▶ EXERCISE DETAILS: Continue the article about Google Safe Browsing on Chrome for Android from the point where it stops.

▶ EXTRACTED TEXT:
=======

Here’s how Google will keep you safe when browsing the web on your phone
Google has announced its Chrome browser on Android will have the Google Safe Browsing search turned on by default – a big leap for web safety as two-thirds of online traffic moves through Chrome.
Worried about malware and virus from unsafe websites infecting your phone through an insecure browser?
Not anymore. In a post on its online security blog, Google has announced its Chrome browser on Android will have Google Safe Browsing search turned on by default - a big leap for web safety as two-thirds of online traffic moves through Chrome according to W3Schools, a leading web developer information website.
You will know if the feature has been activated on your device if the Safe Browsing test site prompts you to go "back to safety".
To make sure the site isn't trying to infect your device with malicious software or steal your data, Google will keep a list of sites on your device that have been known to be "naughty".
When you visit a site on this list, you get the ubiquitous red screen - a bit like Gandalf screaming, "You shall not pass."

=======

▶ EXTRACTED RECORDS:
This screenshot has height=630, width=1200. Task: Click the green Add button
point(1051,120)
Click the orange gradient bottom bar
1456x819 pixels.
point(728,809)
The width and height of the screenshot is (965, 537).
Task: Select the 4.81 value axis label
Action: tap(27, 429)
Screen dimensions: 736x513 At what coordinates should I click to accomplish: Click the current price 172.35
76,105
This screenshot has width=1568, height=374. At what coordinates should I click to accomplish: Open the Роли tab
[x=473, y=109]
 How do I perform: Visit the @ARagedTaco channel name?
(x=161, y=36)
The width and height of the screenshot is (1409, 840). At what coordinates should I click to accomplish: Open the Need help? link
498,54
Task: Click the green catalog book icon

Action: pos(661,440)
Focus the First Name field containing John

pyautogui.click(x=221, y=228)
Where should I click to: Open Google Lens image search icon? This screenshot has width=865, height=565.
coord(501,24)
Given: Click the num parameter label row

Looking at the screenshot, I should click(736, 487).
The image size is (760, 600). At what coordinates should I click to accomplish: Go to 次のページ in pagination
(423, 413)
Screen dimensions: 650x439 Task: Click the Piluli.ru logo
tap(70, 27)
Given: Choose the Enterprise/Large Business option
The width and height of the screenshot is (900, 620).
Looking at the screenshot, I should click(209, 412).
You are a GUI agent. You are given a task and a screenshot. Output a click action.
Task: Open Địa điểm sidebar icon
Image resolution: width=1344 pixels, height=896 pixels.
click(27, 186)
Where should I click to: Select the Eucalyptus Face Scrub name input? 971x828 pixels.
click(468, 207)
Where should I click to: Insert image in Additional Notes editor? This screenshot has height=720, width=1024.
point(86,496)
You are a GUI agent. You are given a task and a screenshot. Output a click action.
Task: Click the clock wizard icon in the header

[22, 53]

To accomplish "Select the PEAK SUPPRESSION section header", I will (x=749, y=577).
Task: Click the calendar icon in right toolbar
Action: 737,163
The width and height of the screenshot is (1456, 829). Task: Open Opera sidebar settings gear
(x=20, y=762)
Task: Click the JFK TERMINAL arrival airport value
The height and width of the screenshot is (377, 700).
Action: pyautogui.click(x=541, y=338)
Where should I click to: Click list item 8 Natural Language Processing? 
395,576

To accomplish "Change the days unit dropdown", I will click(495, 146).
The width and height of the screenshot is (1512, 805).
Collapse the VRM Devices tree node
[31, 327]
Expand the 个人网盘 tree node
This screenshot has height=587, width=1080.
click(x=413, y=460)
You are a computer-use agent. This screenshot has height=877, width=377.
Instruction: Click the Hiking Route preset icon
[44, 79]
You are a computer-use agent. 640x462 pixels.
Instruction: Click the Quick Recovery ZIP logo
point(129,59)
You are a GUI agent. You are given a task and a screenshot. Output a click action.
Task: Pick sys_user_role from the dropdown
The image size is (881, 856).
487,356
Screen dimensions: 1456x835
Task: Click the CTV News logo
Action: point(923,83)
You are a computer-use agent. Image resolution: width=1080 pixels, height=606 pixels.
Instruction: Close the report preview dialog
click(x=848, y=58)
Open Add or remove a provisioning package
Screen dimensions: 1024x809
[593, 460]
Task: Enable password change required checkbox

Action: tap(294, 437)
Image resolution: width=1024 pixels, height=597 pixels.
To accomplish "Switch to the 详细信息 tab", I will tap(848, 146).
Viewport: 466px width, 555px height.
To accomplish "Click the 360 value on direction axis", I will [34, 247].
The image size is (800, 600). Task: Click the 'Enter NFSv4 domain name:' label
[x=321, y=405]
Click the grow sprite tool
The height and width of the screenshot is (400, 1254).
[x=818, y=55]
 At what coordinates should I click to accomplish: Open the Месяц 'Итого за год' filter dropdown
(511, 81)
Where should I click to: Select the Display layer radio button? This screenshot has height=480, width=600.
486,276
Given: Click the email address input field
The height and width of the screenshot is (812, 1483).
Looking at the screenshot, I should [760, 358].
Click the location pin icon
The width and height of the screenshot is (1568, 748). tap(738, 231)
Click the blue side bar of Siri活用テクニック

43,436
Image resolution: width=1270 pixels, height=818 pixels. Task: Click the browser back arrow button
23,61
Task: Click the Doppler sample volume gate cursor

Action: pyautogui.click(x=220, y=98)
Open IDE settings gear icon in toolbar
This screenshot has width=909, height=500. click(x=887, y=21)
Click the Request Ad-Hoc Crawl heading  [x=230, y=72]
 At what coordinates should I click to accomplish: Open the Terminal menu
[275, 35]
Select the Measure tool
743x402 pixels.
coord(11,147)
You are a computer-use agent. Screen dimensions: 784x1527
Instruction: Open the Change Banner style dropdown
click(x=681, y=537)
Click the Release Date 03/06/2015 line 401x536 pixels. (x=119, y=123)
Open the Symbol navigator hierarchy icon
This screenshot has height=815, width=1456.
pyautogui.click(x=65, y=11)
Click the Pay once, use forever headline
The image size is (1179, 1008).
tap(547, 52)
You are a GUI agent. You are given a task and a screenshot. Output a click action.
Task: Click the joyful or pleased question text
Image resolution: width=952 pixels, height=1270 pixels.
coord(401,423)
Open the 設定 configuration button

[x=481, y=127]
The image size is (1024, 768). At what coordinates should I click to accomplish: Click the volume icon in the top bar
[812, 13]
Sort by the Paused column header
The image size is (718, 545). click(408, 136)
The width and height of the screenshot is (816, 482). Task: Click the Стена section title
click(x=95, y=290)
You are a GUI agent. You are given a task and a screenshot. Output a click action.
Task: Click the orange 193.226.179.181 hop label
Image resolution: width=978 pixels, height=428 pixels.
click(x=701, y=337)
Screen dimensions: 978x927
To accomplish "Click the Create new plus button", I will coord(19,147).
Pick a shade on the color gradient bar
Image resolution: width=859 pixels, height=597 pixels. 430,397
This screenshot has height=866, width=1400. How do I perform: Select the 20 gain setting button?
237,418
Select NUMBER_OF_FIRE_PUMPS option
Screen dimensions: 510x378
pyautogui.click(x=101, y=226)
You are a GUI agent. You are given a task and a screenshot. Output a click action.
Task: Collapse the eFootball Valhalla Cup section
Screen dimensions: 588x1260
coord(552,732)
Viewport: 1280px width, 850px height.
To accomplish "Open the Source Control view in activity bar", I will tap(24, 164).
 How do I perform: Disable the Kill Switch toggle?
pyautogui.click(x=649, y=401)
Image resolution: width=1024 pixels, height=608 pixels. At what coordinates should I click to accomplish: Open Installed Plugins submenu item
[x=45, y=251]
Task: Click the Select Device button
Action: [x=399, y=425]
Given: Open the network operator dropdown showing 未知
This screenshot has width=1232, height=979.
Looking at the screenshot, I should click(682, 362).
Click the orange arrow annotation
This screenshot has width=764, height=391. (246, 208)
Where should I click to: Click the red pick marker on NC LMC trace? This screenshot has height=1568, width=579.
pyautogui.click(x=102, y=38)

=======

▶ RESULT OF THIS TASK:
The screen warns you of the possible dangers but let's you proceed if you tap on the "details" link and select "visit this unsafe site".
The feature has been a part of the desktop browser for quite some time, but bringing it to mobile presented a new challenge: Google Chrome and Safe Browsing Teams had to find a way to keep the list of sites updated without incurring much data charges despite weary cellular connectivity. Because, as the blog post says thrice, "Data size matters a lot."
The Safety Browsing API is code that can be included in apps by developers to add this feature for free, giving all the mobile antivirus and safe browsing apps a run for their money. You could go to your privacy settings in Chrome and turn the feature off like you do for image searches when you're, you know, not at work.